Treatment of the National Budget at National Assembly of Zambia

Upon presentation of the National Budget in the National Assembly, it is referred to the Expanded Planning and Budgeting Committee (EPBC) for scrutiny. This is an ad-hoc committee whose composition includes all Members of the Planning and Budgeting Committee (PBC) and all chairpersons of portfolio and general purposes committees of the National Assembly. During its consideration of the Budget, the EPBC invites stakeholders to make submissions on budget policy. The referral of the Budget to the EPBC is critical not only because it facilitates in-depth scrutiny of the Budget, but also because it receives submissions on the implications of various measures proposed by the Government in different sectors of the economy.

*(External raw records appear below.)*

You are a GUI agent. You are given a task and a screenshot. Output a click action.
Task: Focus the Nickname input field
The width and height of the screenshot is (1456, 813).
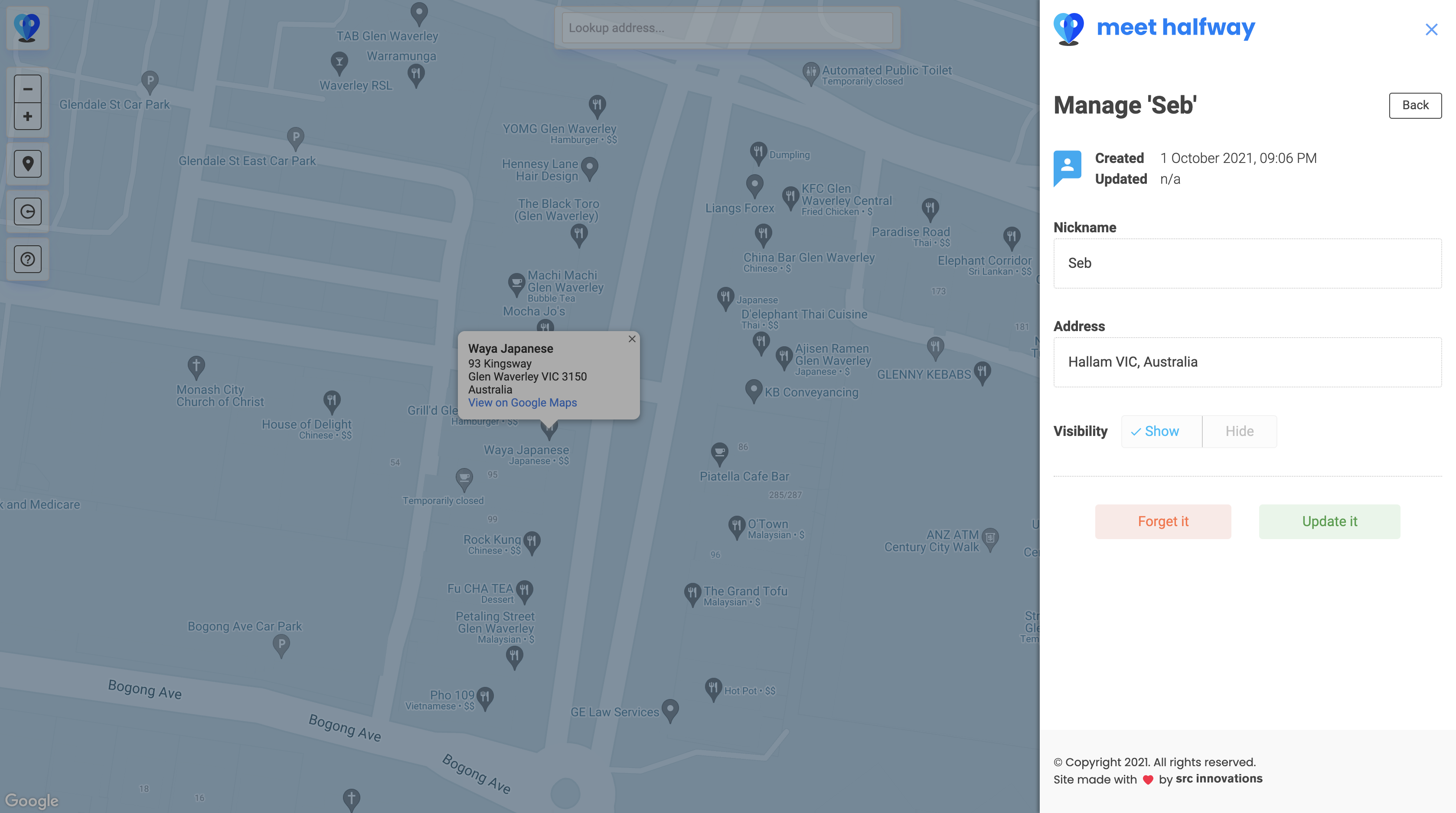[1247, 263]
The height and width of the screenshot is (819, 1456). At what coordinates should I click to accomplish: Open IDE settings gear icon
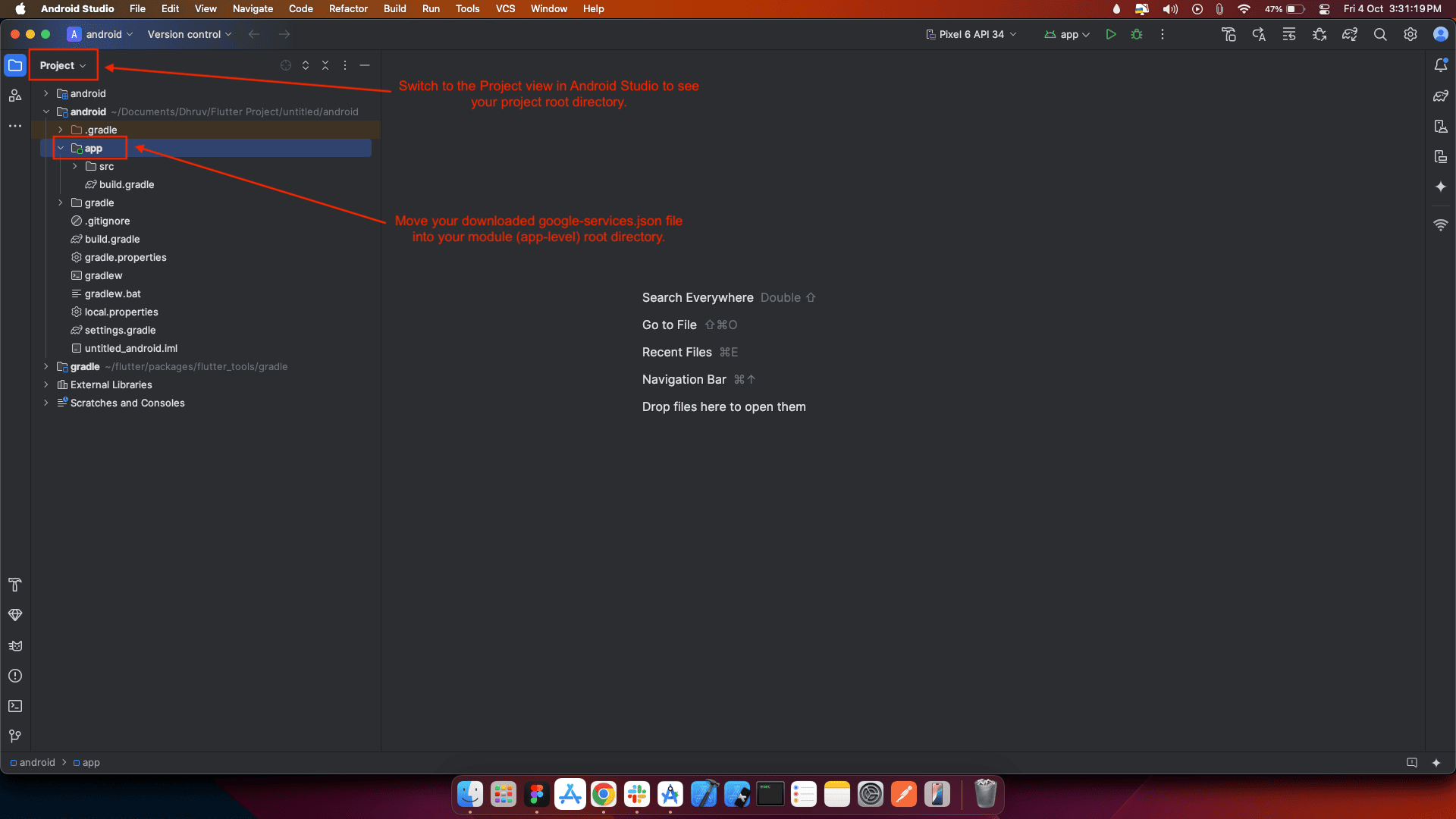click(1410, 34)
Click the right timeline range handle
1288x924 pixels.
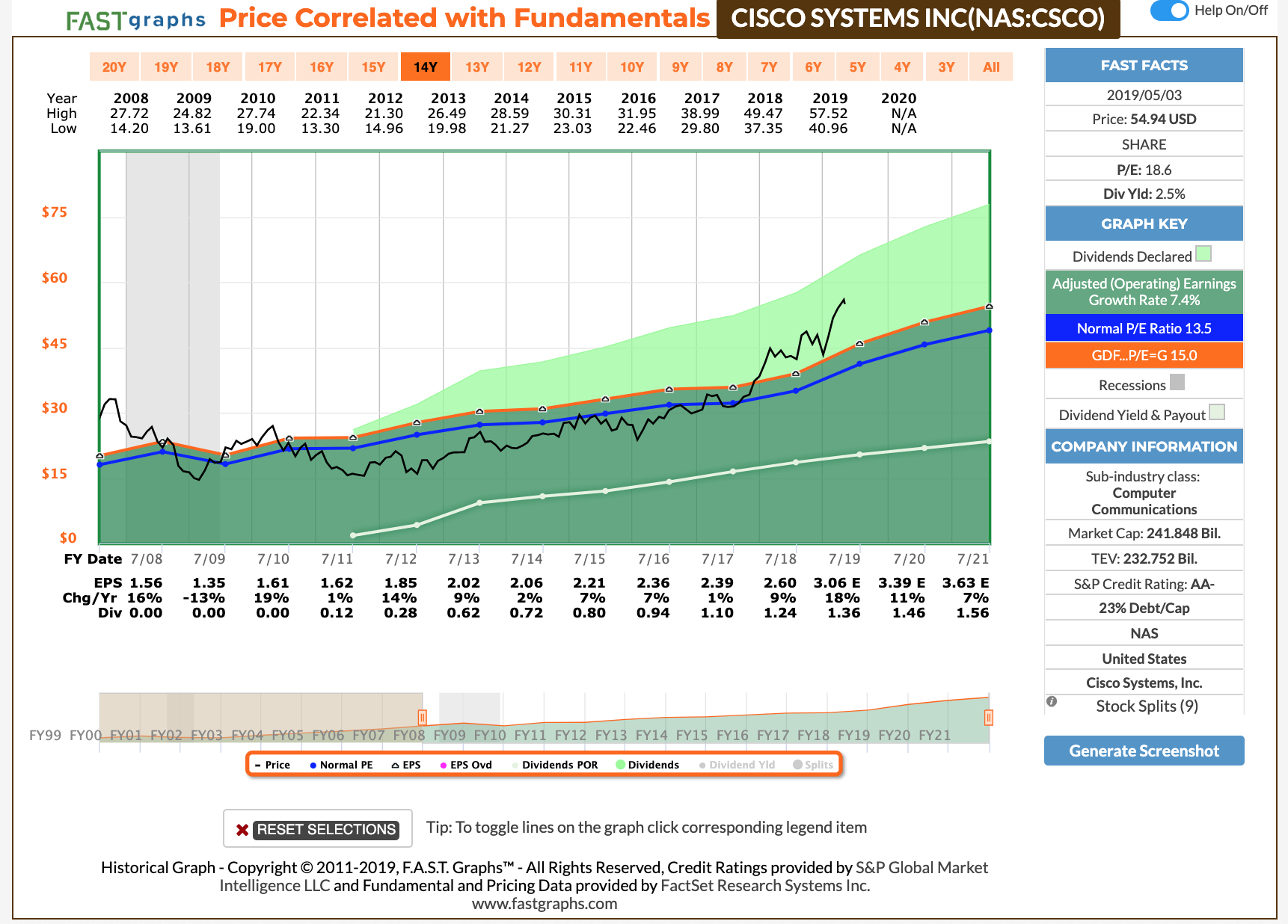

Yet, the report of the EPBC is not submitted for adoption to the National Assembly, a fundamental departure from the best practice on the treatment of parliamentary reports that are adopted by the House. This has significantly hindered a follow-up and assessment on the performance of TE policy.

The Budget and TE Policy in Zambia

In the Budget Policy, the executive outlines TEs to be implemented in the following financial year. Although TEs are outlined in the budget speech, the objectives and timelines are usually not given. This results in limited scrutiny, coordination, analysis and reporting of their costs and benefits. Similarly, the reporting and evaluation of TEs are also not incorporated into the National Budgeting Process.

Currently, there is a paradigm shift, through which several Members of Parliament (MPs) have started to demand for comprehensive and detailed information on TEs to be supplied by the Executive Arm of Government. Up to a large extent, this has been triggered by the Parliamentary Budget Office (PBO). The PBO plays an essential role by providing technical and professional support to Committees, as well as Parliamentarians in their individual capacities on all matters related to the Public Finance Management and budgets. Against this background, the PBO has continuously encouraged Parliamentarians to demand for more information on TEs from the Executive, e.g. through analytical briefs. The analytical briefs presented to the EPBC highlighting the effects of TE policy on domestic resource mobilisation are a case in point. This increasing interest in getting access to more and better TE information has also been attributed to various reports that have shown significant losses in tax revenue (see, for example, PBO, 2023, Fumpa-Makano, 2019; Tuomi 2012).

Access to information

Although the National Assembly through the Powers and Privilege Act, has power to request information on TE policy from the Executive through Committees, it is difficult to dig out critical information on TEs.  Despite the fact that Committees are considered as miniature parliament with powers to request for such information, the inadequacy of the legal framework on TE policy regarding the introduction, modification, or elimination of TEs makes it difficult to assess those policies in detail. Indeed, this lack of transparency makes the scrutiny of TE policy including (but not only) by Parliament very difficult, if not simply impossible. However, the change in paradigm mentioned before brings some hope for a change. Even more so, after making the Parliamentarians aware of the magnitude of the revenue forgone stemming from the TEs contained in the budget and in other pieces of legislation.

In order to have meaningful progress, reporting on and evaluation of TEs need to be integrated into the annual budget process to support policy decisions. This will help to form a more robust National Budget, ensuring that TEs are subject to the same budgetary controls as fiscal outlays. Moving in this direction will also contribute to mitigate the risks associated with TEs by limiting the impact on revenue, ensuring better coordination of government resources, and promoting the effective and efficient use of TE provisions as a policy instrument.